Goal of the exercise -
Quote the rows exactly, starting with the line containing "Follow the Toby Lewis link" and going on through the line containing "pos(76,273)".

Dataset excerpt
● ● ● ●
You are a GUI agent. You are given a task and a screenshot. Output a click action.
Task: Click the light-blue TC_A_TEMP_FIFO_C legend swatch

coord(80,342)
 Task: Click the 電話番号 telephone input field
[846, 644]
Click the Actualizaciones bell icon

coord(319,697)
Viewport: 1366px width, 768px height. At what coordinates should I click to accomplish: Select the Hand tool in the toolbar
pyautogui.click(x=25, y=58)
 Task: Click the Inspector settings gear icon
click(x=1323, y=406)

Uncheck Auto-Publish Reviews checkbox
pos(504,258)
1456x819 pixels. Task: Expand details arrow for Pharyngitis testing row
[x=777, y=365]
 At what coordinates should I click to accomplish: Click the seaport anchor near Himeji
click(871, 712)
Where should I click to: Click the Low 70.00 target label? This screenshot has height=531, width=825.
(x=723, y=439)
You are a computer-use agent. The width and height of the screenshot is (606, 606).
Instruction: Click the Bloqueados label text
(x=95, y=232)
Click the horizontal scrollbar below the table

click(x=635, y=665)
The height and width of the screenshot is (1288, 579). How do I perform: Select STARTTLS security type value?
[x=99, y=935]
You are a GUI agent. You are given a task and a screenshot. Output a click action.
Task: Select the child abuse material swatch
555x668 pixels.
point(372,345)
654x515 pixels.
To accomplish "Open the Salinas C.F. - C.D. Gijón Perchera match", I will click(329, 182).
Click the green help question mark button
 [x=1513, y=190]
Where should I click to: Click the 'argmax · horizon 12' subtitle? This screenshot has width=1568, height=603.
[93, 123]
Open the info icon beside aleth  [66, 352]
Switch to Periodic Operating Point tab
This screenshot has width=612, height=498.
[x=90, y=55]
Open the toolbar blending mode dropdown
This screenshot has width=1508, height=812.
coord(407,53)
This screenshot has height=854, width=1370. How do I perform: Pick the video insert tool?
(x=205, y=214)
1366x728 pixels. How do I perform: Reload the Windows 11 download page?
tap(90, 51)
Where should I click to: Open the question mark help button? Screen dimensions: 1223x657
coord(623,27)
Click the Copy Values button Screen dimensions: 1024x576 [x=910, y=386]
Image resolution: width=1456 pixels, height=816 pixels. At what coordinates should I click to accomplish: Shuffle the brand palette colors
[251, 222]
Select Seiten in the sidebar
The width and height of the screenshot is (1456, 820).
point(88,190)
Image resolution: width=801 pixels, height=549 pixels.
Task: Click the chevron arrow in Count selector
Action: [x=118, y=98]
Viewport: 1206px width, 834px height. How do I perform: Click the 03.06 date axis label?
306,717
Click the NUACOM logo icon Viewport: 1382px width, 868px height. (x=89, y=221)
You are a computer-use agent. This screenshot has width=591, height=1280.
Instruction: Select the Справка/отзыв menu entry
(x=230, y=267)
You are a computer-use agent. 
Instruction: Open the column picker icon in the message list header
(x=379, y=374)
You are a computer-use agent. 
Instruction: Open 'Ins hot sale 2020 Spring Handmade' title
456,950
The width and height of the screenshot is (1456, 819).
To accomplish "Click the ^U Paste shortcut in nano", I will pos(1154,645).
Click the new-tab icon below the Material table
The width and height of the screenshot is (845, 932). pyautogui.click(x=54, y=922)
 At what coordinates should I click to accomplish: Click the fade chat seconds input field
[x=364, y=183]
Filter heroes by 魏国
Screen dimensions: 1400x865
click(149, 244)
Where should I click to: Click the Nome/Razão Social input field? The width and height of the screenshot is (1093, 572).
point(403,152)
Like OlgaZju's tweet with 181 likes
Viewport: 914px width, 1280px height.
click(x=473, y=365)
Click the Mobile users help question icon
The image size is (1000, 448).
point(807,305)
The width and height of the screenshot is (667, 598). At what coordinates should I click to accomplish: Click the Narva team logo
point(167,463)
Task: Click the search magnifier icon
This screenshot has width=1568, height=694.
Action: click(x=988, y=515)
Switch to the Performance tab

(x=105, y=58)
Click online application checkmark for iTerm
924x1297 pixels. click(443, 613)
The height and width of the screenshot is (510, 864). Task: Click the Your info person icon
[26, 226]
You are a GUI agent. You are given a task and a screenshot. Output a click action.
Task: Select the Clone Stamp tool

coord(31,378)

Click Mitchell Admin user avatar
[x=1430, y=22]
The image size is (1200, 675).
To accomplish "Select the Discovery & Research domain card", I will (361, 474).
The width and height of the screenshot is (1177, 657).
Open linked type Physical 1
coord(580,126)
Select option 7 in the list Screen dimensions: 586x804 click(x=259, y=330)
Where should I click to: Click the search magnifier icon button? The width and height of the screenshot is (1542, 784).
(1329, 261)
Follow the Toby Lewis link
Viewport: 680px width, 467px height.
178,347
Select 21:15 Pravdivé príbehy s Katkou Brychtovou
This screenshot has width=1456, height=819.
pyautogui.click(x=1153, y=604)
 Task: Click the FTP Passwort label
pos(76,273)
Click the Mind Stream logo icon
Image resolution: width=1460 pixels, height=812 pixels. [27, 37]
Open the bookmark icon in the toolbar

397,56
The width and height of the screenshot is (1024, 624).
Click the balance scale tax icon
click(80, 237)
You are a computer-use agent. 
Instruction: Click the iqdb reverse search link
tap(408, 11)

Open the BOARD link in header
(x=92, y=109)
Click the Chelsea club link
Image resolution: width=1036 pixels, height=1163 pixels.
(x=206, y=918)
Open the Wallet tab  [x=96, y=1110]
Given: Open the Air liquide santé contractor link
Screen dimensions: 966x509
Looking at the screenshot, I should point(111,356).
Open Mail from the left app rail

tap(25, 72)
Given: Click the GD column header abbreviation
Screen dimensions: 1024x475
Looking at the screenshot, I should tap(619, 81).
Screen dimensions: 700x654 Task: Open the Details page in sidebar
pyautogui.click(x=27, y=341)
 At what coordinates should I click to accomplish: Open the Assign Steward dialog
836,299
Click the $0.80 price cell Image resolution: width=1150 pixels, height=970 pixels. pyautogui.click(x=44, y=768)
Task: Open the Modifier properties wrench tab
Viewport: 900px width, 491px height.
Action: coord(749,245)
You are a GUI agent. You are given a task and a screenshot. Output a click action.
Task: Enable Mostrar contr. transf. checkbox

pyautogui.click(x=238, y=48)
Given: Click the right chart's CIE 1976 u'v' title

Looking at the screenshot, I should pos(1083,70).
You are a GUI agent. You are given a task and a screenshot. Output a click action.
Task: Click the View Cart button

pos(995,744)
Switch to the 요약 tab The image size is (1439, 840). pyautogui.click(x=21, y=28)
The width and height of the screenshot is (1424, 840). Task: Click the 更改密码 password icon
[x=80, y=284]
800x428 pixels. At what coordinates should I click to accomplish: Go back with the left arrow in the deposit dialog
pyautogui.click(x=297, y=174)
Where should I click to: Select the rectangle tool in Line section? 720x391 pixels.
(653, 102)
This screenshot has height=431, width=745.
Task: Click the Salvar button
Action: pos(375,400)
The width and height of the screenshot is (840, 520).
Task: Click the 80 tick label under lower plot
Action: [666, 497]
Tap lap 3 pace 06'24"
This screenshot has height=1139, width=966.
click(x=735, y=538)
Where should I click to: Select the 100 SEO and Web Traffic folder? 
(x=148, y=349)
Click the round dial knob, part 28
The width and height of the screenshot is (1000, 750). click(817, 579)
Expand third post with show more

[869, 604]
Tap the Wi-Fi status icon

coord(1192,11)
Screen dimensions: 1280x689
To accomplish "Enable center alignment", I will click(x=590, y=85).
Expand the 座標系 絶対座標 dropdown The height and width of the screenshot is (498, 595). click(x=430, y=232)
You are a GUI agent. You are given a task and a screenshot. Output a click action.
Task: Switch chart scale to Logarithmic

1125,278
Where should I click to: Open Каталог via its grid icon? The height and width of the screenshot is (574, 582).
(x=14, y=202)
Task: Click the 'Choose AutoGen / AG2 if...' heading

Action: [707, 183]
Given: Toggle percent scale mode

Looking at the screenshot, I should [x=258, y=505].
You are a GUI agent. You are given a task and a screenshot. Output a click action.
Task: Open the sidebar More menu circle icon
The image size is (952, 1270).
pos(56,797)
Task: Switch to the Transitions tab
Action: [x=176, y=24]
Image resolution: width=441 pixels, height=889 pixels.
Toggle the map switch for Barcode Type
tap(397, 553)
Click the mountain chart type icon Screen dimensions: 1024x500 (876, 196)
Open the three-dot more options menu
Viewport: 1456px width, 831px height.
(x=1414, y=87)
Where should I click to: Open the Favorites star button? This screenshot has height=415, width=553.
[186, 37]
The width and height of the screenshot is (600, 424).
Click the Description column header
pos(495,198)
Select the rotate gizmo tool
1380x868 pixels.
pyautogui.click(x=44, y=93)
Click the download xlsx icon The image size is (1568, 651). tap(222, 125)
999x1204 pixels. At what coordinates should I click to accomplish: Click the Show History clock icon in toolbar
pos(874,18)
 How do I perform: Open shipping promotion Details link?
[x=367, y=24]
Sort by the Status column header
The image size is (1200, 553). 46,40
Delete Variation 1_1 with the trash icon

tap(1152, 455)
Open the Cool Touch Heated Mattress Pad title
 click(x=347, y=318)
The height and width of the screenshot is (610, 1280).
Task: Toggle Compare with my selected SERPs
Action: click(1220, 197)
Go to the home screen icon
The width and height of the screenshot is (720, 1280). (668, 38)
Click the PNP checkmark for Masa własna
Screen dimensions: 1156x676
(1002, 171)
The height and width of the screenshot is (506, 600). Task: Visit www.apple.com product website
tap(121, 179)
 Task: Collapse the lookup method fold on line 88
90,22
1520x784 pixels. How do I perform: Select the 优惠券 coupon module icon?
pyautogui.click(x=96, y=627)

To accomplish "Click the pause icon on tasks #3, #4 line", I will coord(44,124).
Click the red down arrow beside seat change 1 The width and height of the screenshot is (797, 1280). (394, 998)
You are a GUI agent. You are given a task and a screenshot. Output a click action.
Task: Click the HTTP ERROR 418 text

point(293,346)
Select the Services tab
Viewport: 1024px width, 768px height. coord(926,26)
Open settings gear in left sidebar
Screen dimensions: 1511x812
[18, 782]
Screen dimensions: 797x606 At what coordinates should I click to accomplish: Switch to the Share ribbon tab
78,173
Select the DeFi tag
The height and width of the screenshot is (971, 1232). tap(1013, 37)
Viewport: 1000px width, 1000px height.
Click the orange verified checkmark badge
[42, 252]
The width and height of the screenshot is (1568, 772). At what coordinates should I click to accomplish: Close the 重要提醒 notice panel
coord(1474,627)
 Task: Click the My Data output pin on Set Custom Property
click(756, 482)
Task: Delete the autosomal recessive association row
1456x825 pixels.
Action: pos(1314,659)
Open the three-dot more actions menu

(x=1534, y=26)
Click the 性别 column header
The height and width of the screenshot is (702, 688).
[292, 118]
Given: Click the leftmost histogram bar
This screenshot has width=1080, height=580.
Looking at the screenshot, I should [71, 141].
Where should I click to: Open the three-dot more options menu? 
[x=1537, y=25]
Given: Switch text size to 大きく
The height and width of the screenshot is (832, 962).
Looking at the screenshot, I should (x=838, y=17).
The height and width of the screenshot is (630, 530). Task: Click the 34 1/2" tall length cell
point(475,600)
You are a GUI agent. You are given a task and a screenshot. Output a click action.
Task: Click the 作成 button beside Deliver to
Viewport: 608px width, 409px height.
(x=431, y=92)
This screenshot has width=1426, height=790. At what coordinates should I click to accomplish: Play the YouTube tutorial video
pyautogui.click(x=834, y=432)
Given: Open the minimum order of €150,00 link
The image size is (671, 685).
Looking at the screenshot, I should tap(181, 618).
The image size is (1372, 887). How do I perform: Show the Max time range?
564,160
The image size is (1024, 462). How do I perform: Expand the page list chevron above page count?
● ● ● ●
Exercise solution -
Follow the Toby Lewis link
Viewport: 680px width, 467px height.
178,347
Select 21:15 Pravdivé príbehy s Katkou Brychtovou
This screenshot has width=1456, height=819.
pyautogui.click(x=1153, y=604)
 Task: Click the FTP Passwort label
pos(76,273)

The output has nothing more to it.